The law could, for example, allow ex gratia payments to the surrogate, says Dalley. Even though not mandated, does it then become ingrained that an ex gratia payment at a certain level, say $30,000, is the norm and parents who can’t afford this are locked out? he asks.

“If you allow commercial surrogacy, does it mean the highest bidder is going to win the surrogate? That pushes those who can’t afford it out of the market.”

Another legal issue is whether agreements to pay costs should be enforceable.

The commission wants to clarify the law about surrogates’ entitlements to post-birth recovery leave and payments under the Parental Leave and Employment Protection Act 1987 as part of its options for reforming financial support for surrogates.

The Act does not expressly provide for surrogacy arrangements. Does the surrogate get parental leave or the intending parents or both?

The commission notes that the law is unclear. “One possible interpretation is that both the surrogate and an intended parent can qualify, as the definition of primary carer also includes the person who is pregnant or has given birth. However, Te Tare Taake | Inland Revenue guidance suggests that paid parental leave is available only ‘if you take time off work to care for your baby or a child who has come into your care’.”

Dalley is not convinced that the rules should be arbitrary.
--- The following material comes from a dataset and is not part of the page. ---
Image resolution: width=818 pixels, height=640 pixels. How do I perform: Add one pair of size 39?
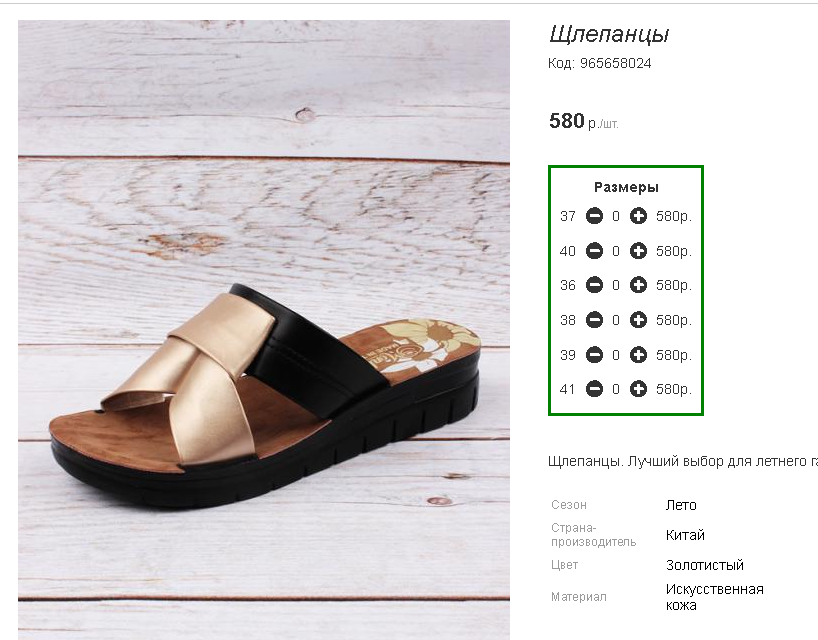[638, 355]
While one surrogate might be able to return to work shortly after the birth, another might have had a caesarean section, where it takes longer to recover, or may suffer from post-natal depression.

Access to information

One important thread discussed in the paper is a child’s right to identity and access information about his or her origins. It’s an issue also faced by adopted children. “When information about a person’s origins is not available to them, they may struggle to establish their own sense of identity and experience a ‘deep psychological need’ to know who brought them into the world,” the commission says.

Children shouldn’t have to get an over-the-counter DNA test to find out their own whakapapa. They may have siblings or want to contact wider whānau.
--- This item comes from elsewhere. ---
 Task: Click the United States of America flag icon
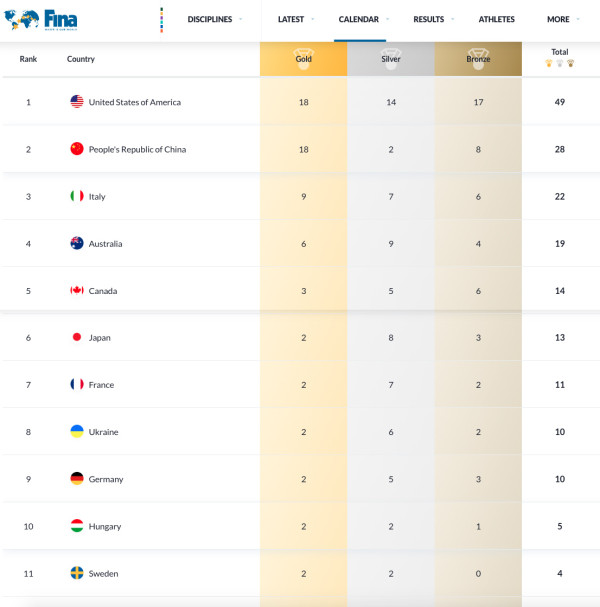coord(77,102)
No centralised information is held about surrogate children, although they can access some information under the Adult Adoption Information Act 1985. A donor-conceived child can usually access information held on the HART register or by a fertility service provider once they turn 18. The Family Court can authorise disclosure when they are aged 16 or 17.
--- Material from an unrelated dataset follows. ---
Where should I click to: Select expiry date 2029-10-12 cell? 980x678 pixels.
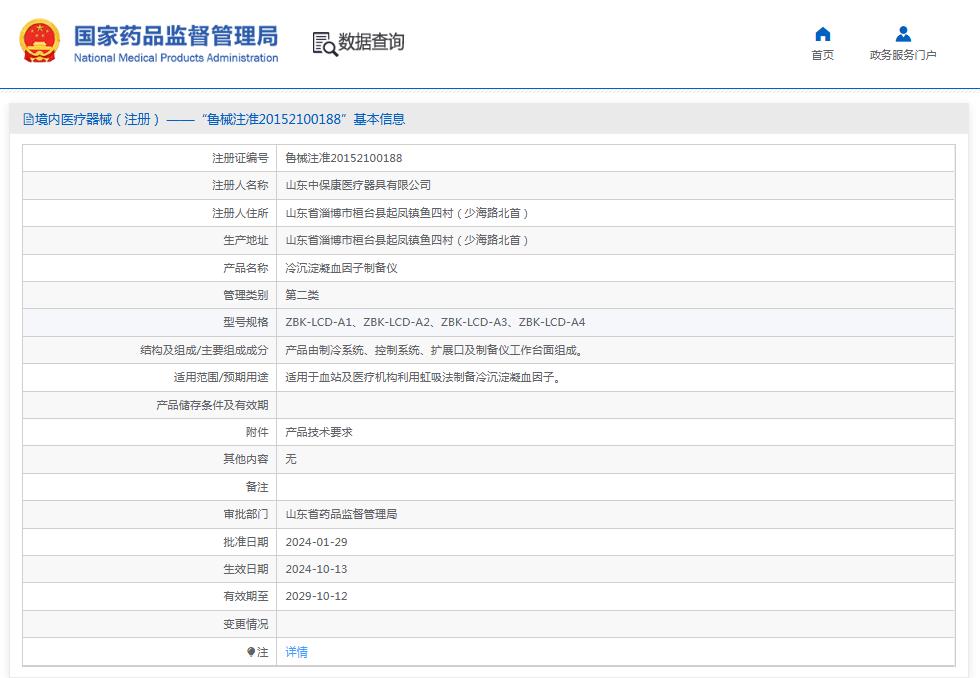coord(321,596)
The commission’s options include changes to birth registration and certificates that could indicate a child was born as a result of a surrogacy arrangement, recording the surrogate’s name and the details of any donor. These could be annotated to protect the privacy of surrogate-born children. Or, a two-certificate system could be introduced. Both ensure the child is automatically given information about the circumstances of his or her conception.

International surrogacy

New Zealand’s law doesn’t cover international surrogacy, which poses complex issues. Other countries’ laws may be regulated very differently and lack protections for the child, the surrogate and the intended parents, the commission says.

Parents who use overseas surrogates must then adopt their child in New Zealand to get legal parenthood here.

Dalley says in his practice he is often contacted by overseas-based New Zealand parents who have children through surrogacy. They may have been through the process of legal parenthood in the jurisdiction in which they live, such as the United Kingdom or United States. They need to go through the entire court process again here if they want their children to be New Zealand citizens.

One of the big issues for surrogate parents will be the timing of the process, says Dalley. The commission will report to the minister just months before the next general election. There may not be time for any subsequent legislation to pass.

It’s one of the reasons Coffey is continuing with his private member’s bill. A new rule in Parliament means if he can get 75% support from non-ministerial MPs, his bill can bypass the ballot. At the time of writing, he was three MPs short of that total but was yet to talk to the National Party leadership.

Coffey says the commission has been through a more thorough process than is covered by his bill. If the bill were to be tabled in Parliament in the next few weeks, it could become law before the next election.